Look at the data below and print exactly the lines from its first line through the line with "Task: Click the Swim sailboat cover art"; the pictures stay out of the copy.

(Data for processing begins)

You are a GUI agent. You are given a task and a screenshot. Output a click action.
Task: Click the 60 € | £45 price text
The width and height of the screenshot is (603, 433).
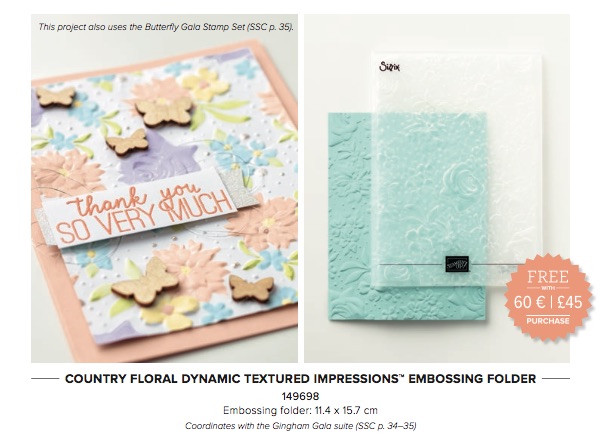548,302
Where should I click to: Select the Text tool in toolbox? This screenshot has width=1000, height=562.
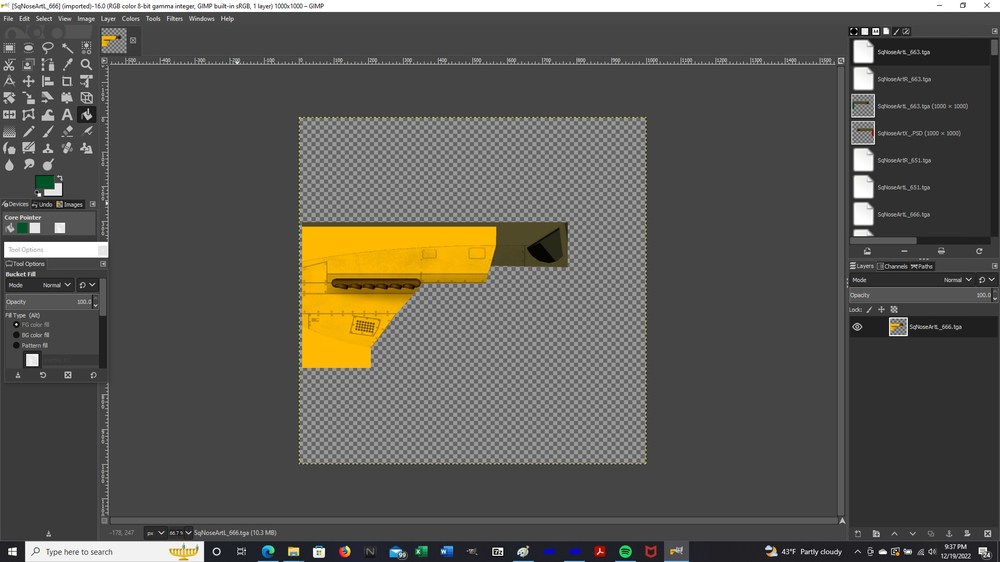67,115
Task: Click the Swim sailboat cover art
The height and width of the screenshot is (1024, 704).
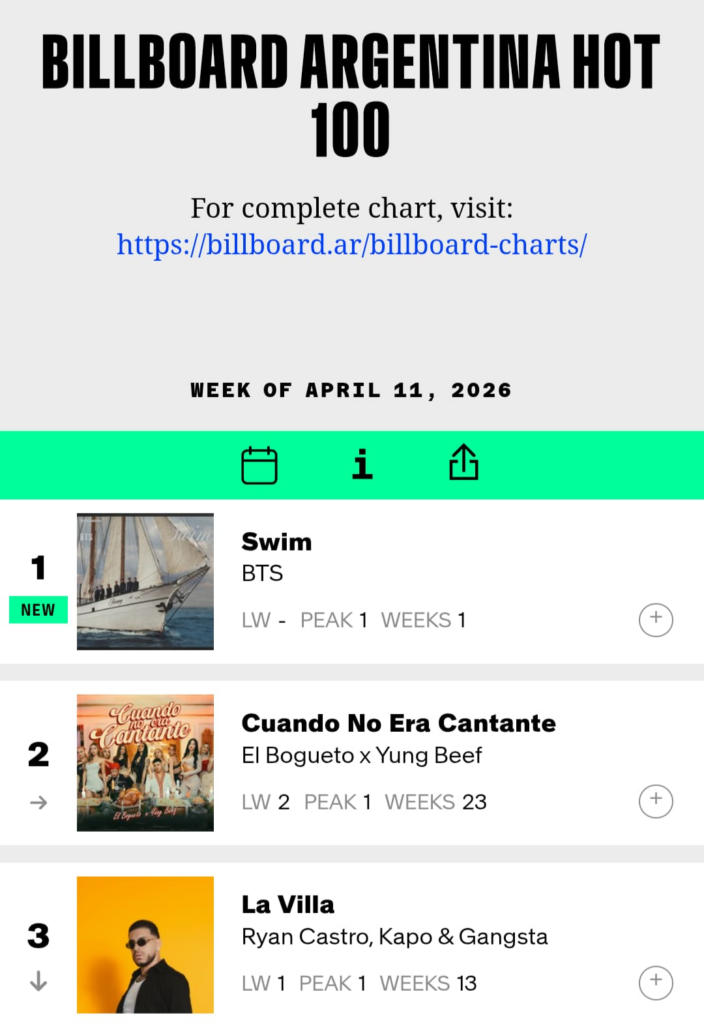Action: click(x=145, y=581)
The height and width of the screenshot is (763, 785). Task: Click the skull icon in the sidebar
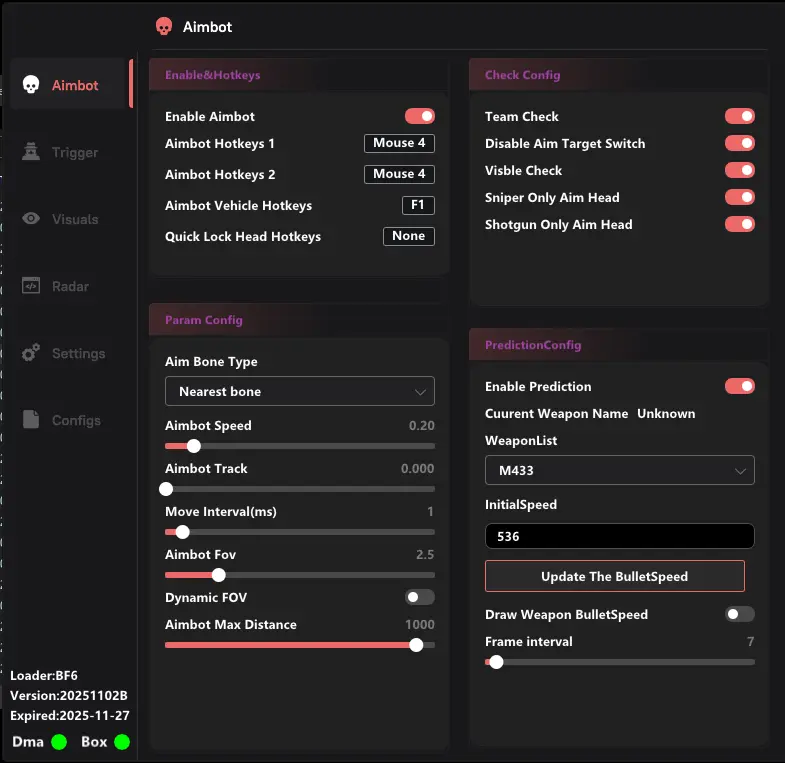(31, 85)

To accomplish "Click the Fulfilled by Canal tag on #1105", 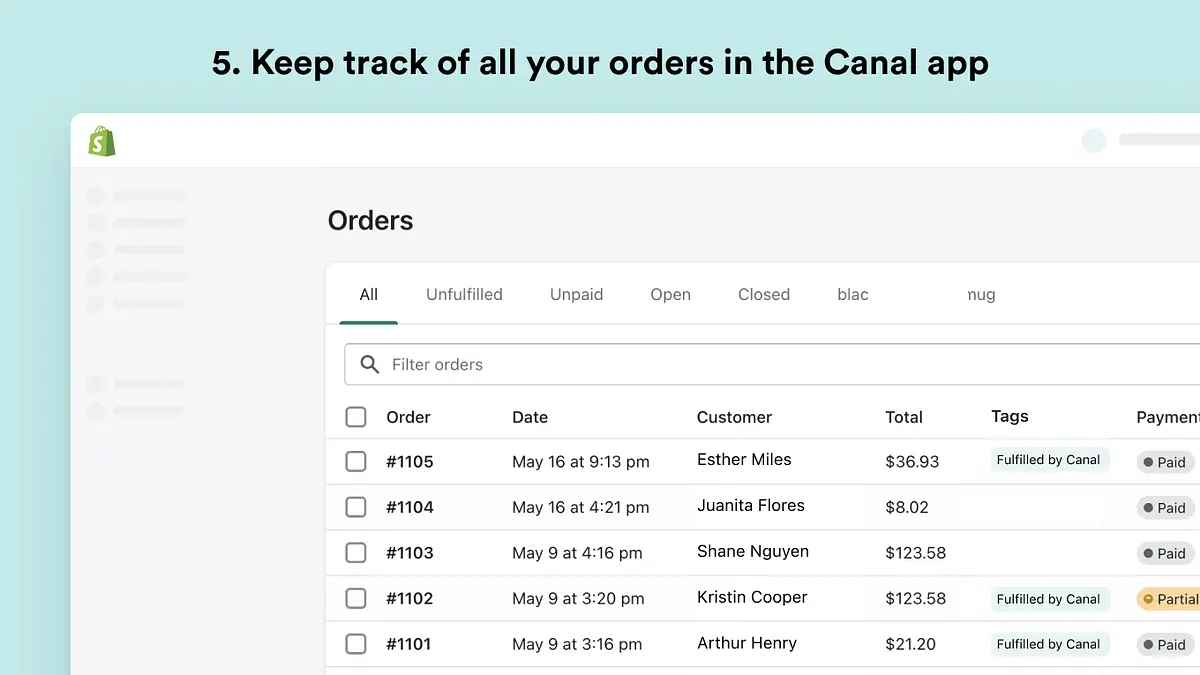I will tap(1048, 460).
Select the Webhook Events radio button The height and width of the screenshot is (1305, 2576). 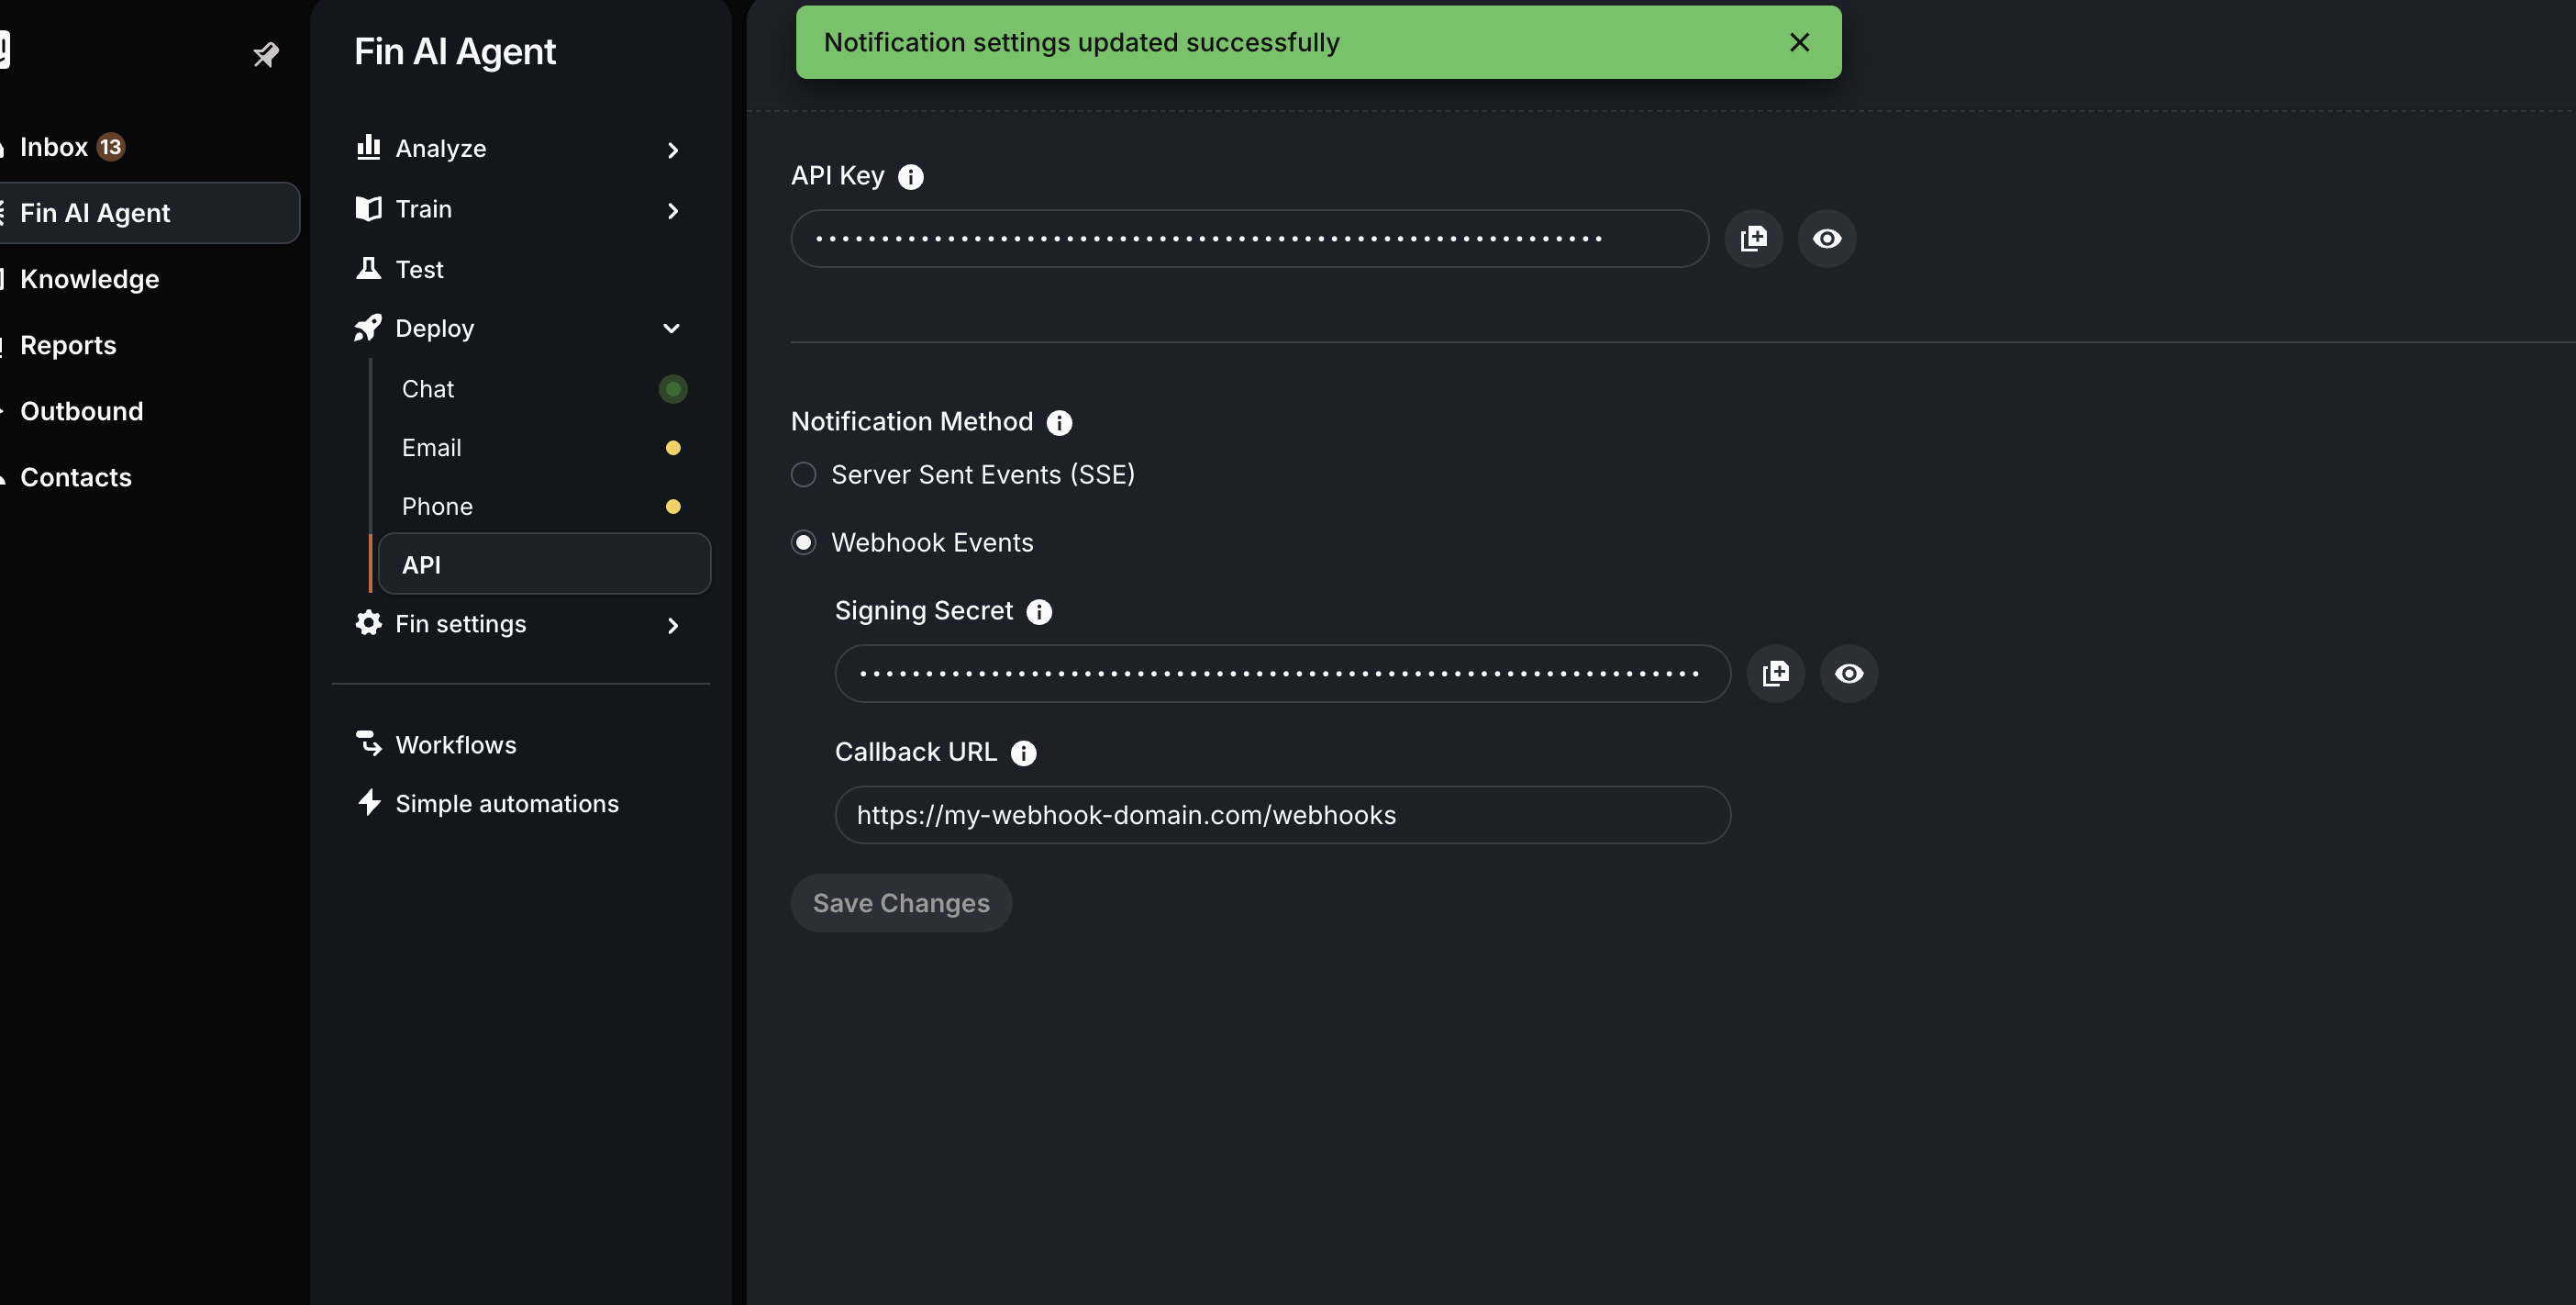pyautogui.click(x=803, y=543)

(Data for processing ends)

* **Result**
You are a GUI agent. You are given a task and a screenshot. Output a click action.
Task: Click the 60 € | £45 price text
The width and height of the screenshot is (603, 433).
548,302
Where should I click to: Select the Text tool in toolbox? This screenshot has width=1000, height=562.
67,115
Task: Click the Swim sailboat cover art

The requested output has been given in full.